I still have a similar issue regarding DirectX video modes with EU2 and HoI, as there too Paradox doesn't seem to follow the Microsoft programming guidelines with 100% compliance.

Jan Peter
 
Many games have problems with sound, take a look around at some other support sites and knowledgebases. ;)

I am not saying this is alright or anything and I DO know why this kind of thing happens to Paradox games, however I doubt the methodology will change. I am currently preparing a top 3 technical problem report for them that will hopefully help them with at least future games if not current ones.

Are you sure there is not a slider bar that controls the acceleration on your card?
 
sound and fury...signifying nothing??

Castellon said:
Many games have problems with sound, take a look around at some other support sites and knowledgebases. ;)

Certainly...but I haven't seen one for years. Then again, I don't have much use for 1PS and adventure games, so well away from the bleeding edge.

Are you sure there is not a slider bar that controls the acceleration on your card?

Positive.

I checked my older system, a 933 P3, and sure enough, the inboard audio uses WDM drivers. Pity it performs so poorly...this is why I bought the verdammte P4 in the first place!!!!

As for not fixing this, simply not good enough. I have set HOI aside for the time being. It's broken.

Chuck
 
cmeo said:
Certainly...but I haven't seen one for years. Then again, I don't have much use for 1PS and adventure games, so well away from the bleeding edge.
I havent't either. I have games on my shelf dating 10 years back, written specifically for the SB Pro (my very first card), games written with the DOS 4GW extender, games written for WinG, and for DirectX 5 upwards, all play sound flawlessly on my various SoundBlaster cards. Even Rise of Nations doesn't have any trouble, although it's rather slow on my Athlon XP1600.
I checked my older system, a 933 P3, and sure enough, the inboard audio uses WDM drivers.
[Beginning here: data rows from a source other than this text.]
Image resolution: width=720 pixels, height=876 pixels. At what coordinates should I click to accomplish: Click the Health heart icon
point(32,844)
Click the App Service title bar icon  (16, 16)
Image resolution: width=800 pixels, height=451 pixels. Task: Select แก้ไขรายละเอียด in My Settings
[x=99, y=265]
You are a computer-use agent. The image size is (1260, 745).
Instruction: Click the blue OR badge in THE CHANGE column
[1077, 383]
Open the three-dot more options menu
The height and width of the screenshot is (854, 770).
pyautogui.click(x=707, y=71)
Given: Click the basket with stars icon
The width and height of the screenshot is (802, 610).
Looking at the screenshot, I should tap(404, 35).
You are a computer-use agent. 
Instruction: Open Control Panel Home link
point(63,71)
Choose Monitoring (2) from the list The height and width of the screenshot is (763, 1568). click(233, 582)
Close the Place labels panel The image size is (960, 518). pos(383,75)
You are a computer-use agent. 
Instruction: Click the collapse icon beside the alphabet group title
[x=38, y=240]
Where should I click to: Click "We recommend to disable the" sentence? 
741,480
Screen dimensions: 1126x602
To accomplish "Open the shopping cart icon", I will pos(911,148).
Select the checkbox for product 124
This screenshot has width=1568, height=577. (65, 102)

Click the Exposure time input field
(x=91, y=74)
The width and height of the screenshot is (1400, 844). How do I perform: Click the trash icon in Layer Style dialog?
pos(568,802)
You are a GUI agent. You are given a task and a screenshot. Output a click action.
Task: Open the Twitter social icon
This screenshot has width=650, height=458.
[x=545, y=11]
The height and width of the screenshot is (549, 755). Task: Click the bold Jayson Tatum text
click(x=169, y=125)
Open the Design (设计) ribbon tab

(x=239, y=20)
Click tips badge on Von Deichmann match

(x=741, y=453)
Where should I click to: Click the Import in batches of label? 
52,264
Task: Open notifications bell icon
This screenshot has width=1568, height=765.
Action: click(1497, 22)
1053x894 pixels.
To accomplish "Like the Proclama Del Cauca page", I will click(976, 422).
Pity it performs so poorly...this is why I bought the verdammte P4 in the first place!!!!
It's not a VxD driver model per se that is the trouble. With VxD's, a vendor must implement the entire API. With WDM's, only the lower, hardware dependant layer is vendor specific. The API is generic, and integrated in Windows. Thus there are fewer places that incompatibilities can crop up.
As for not fixing this, simply not good enough. I have set HOI aside for the time being. It's broken.
Surely, that's a bit overreacting. The sound effects, although nice, are hardly essential for a good HoI experience. And besides, if they are that important to you, install Win2K and use the WDM drivers for your SoundBlaster. In Win2K, no VxD's are used, ever.

Jan Peter
 
Another option is to get a new sound card. Even an old Soundblaster live will allow you to adjust acceleration. You could pick one of them up cheap, again I know not a great thing to hear. Just providing another alternative.
I know I did not apreciate hearing it when Microsoft tech support told me my 1 yearold video card did not support their game and to get a new one. even though aparently it does support the 3 or 4 year old one in my second computer. So I do understand what you are going through.
 
looks sheepish and scuffs feet on ground...

Castellon said:
(snip)

As for a slider bar, when you run the dxdiag and look at the sound tab is there not a slider there?

There is indeed, and it fixed the problem too. You learn something new all the time. Dxdiag additionally reported that the card does not support hardware acceleration at all, which is perhaps where the wierd behaviour creeps in.

I still think it's pretty slack of SF not to fix it though, despite whatever commercial realities govern this stuff.

Anyway, thanks again for the assist. Time to pop this in the self help thread maybe?

Chuck
 
I think reducing acceleration is mentioned, I will have to check, maybe an update is in order for all games.